• **TASK TO CARRY OUT**:
Your copy should run exactly from the line containing "You are a computer-use" to the last line of the entries below, and it should include no pictures.
Top of RECORDS PROVIDED
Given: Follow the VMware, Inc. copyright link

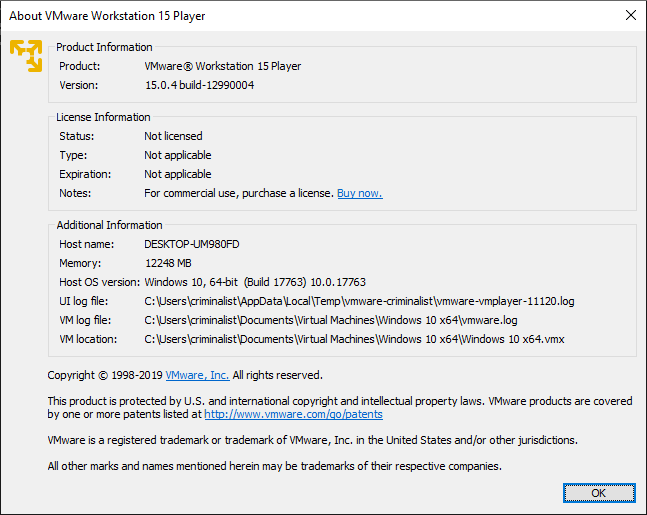Looking at the screenshot, I should (x=197, y=375).
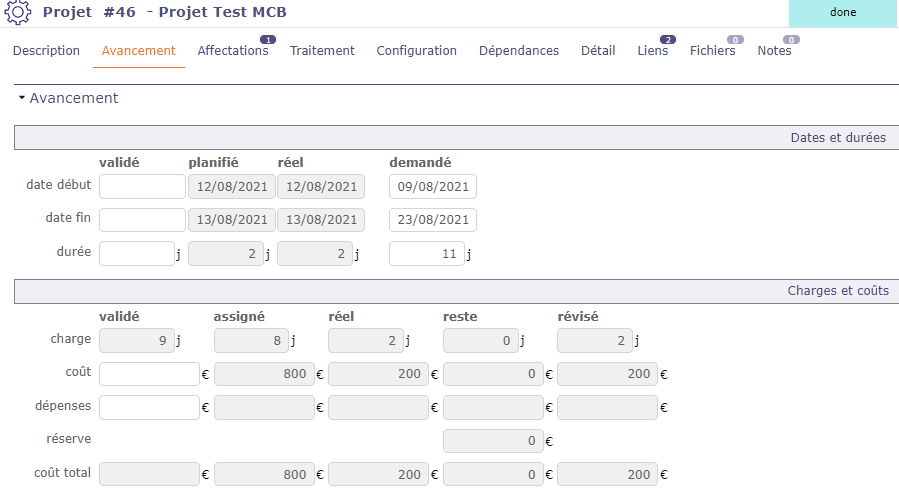Edit the demandé start date 09/08/2021
This screenshot has height=493, width=899.
click(433, 187)
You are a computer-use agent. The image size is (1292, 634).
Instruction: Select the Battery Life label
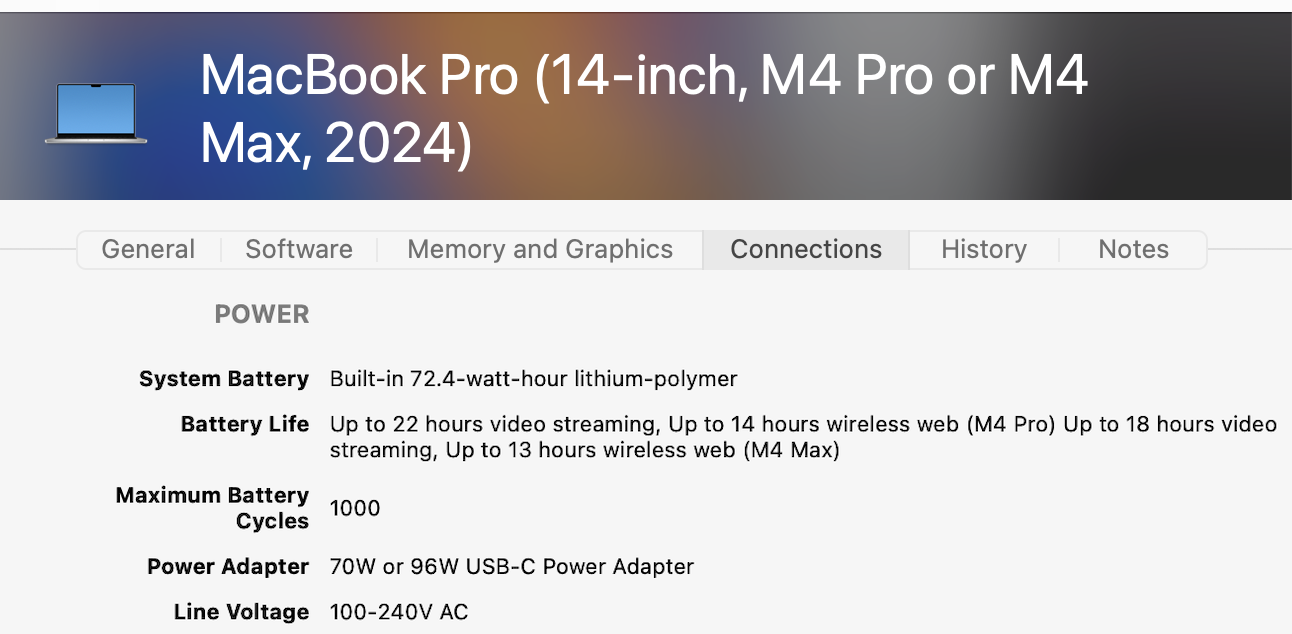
Bottom of RECORDS PROVIDED
• **EXERCISE RESULT**:
You are a computer-use agent. The image size is (1292, 634).
Instruction: Select the Battery Life label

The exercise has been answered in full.